AIM —
Copy out every item below, substituting "desktop assistant" for each occurrence of "GUI agent" and leaving all other text unchanged.
┌────────
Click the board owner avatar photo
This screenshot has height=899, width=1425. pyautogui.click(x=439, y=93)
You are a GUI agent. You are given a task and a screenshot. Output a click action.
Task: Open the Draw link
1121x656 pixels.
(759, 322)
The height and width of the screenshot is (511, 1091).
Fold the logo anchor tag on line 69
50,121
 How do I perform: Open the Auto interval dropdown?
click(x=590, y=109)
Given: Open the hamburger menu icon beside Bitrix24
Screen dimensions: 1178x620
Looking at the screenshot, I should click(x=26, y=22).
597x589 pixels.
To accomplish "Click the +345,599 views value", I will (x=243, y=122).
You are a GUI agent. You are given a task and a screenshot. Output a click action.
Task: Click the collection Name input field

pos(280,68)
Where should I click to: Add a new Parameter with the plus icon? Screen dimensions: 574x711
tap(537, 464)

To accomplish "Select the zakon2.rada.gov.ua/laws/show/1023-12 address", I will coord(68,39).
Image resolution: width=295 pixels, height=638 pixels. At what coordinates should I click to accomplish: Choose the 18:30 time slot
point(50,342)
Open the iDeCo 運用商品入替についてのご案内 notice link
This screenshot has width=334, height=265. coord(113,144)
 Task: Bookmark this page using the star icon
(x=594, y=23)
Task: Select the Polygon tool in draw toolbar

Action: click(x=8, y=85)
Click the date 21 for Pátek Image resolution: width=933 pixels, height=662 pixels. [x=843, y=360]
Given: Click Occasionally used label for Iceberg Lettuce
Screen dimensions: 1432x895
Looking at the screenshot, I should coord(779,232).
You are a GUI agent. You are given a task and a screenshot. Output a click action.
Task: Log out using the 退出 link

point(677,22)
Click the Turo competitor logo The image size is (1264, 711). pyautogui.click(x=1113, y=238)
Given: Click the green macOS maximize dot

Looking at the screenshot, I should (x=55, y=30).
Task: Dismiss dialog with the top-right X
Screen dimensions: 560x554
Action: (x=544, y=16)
└────────
TASK RESPONSE —
Click the board owner avatar photo
This screenshot has height=899, width=1425. pyautogui.click(x=439, y=93)
You are a desktop assistant. You are given a task and a screenshot. Output a click action.
Task: Open the Draw link
1121x656 pixels.
(759, 322)
The height and width of the screenshot is (511, 1091).
Fold the logo anchor tag on line 69
50,121
 How do I perform: Open the Auto interval dropdown?
click(x=590, y=109)
Given: Open the hamburger menu icon beside Bitrix24
Screen dimensions: 1178x620
Looking at the screenshot, I should click(x=26, y=22).
597x589 pixels.
To accomplish "Click the +345,599 views value", I will (x=243, y=122).
You are a desktop assistant. You are given a task and a screenshot. Output a click action.
Task: Click the collection Name input field

pos(280,68)
Where should I click to: Add a new Parameter with the plus icon? Screen dimensions: 574x711
tap(537, 464)

To accomplish "Select the zakon2.rada.gov.ua/laws/show/1023-12 address", I will coord(68,39).
Image resolution: width=295 pixels, height=638 pixels. At what coordinates should I click to accomplish: Choose the 18:30 time slot
point(50,342)
Open the iDeCo 運用商品入替についてのご案内 notice link
This screenshot has width=334, height=265. coord(113,144)
 Task: Bookmark this page using the star icon
(x=594, y=23)
Task: Select the Polygon tool in draw toolbar

Action: click(x=8, y=85)
Click the date 21 for Pátek Image resolution: width=933 pixels, height=662 pixels. [x=843, y=360]
Given: Click Occasionally used label for Iceberg Lettuce
Screen dimensions: 1432x895
Looking at the screenshot, I should coord(779,232).
You are a desktop assistant. You are given a task and a screenshot. Output a click action.
Task: Log out using the 退出 link

point(677,22)
Click the Turo competitor logo The image size is (1264, 711). pyautogui.click(x=1113, y=238)
Given: Click the green macOS maximize dot

Looking at the screenshot, I should (x=55, y=30).
Task: Dismiss dialog with the top-right X
Screen dimensions: 560x554
Action: (x=544, y=16)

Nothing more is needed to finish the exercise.